● Data records:
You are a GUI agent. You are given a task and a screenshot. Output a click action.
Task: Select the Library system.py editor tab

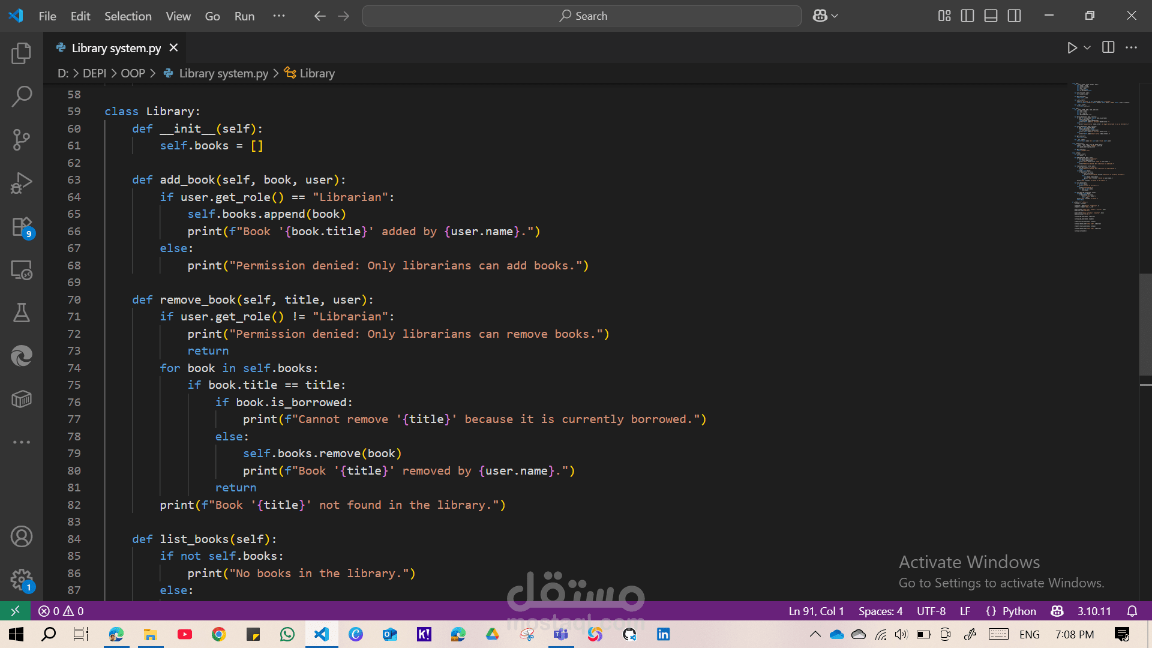click(116, 48)
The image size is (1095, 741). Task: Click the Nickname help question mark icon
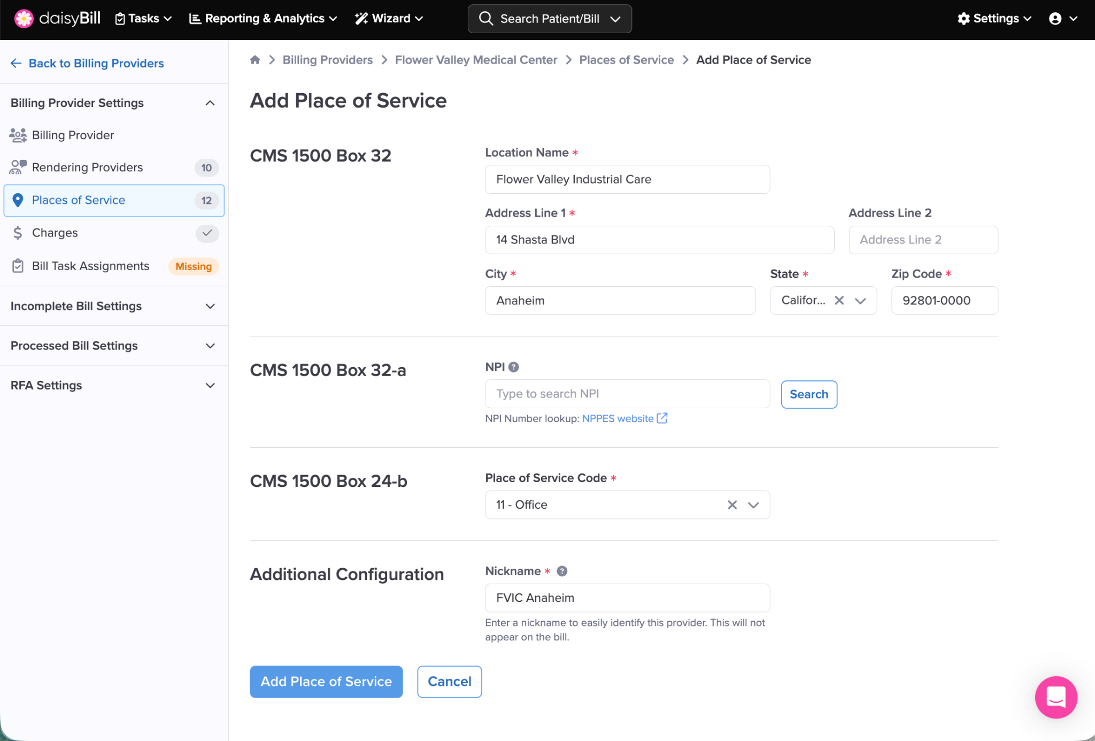562,571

● Your objective:
Copy out the listing above in full and keep the pictures out.

● Answer space:
You are a GUI agent. You are given a task and a screenshot. Output a click action.
Task: Select the Library system.py editor tab

click(116, 48)
The image size is (1095, 741). Task: Click the Nickname help question mark icon
562,571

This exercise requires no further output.